I have been — sometimes simultaneously — a military officer, a pre-collegiate teacher, administrator and coach. I founded an athletic team, developed a major center at a prestigious research university, acted as a senior consultant to the U.S. Department of State with diplomatic status, served as a corporate officer at two publicly traded companies and now serve as president of Dickinson College. For none of these careers did I ever study formally or take a class.

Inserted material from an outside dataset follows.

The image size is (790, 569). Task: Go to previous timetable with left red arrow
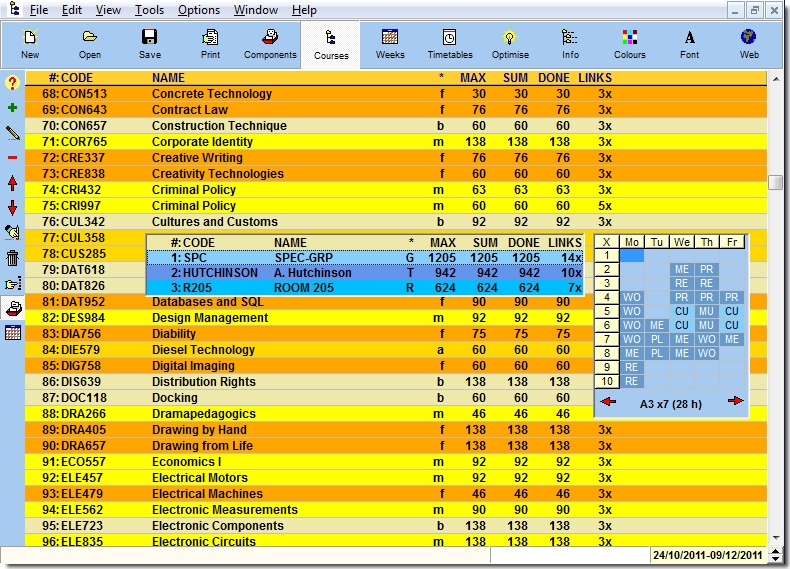pos(607,401)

I gained competency through independent reading, experience and observation. I appreciated that the breadth of knowledge and the depth of cognitive skill that my undergraduate courses in social science, political science, art and science prepared me for any field of professional pursuit. I was prepared for professional chance. I knew how to ask the right questions, how to gather information, how to make informed decisions, how to see connections among disparate areas of knowledge, how to see what others might miss, how to learn quickly the basics of a profession, how to discern pertinent information from that which is false or misleading, how to judge good, helpful people from those who wish you ill. All of this I gathered in a useful liberal education — in and out of the classroom — and in an intense residential life where experimentation with citizenship and social responsibility were guiding principles.
There were no formal, discrete courses to learn these habits of mind and action — no courses devoted to brain exercises, critical-thinking skills, leadership and citizenship; rather, professors and staff were united in all interactions to impress upon students day after day, year after year a liberal arts learning environment that was intellectually rigorous and defining. This was contextual learning at its fullest deployment. We absorbed and gradually displayed ultimately useful knowledge and skill not in a studied manner, but discretely and naturally. Time after time in my various careers, I applied these liberal arts skills to solve materially wider-world problems. And most important, except for my military service and my college presidency, none of my jobs existed before I assumed them. My useful education has enabled me to maximize opportunity within highly fluid and changing employment rhythms. As I now face another job transition in my life, I go forward with confidence that something appropriate will develop. I have no concrete plans and I like it that way. I know I am prepared on the basis of my liberal arts education to maximize chance. Something will develop. Something that probably doesn’t yet exist.
I am not alone in my appreciation of the liberal arts. Those of privilege have appreciated liberal education historically. It has contributed to their access and hold on power and influence. Their sons and daughters, generation after generation, have attended liberal arts institutions without hesitation. There is no job training in their educational landscape. It would be tragic if all the new and previously underserved populations now having access to higher education missed the opportunity for their turn at leadership and influence simply because of the outspoken — arguably purposeful — dismissal of the liberal arts as "useless," often by those who received a liberal arts education themselves and intend nothing less for their own children.
William G. Durden is president of Dickinson College.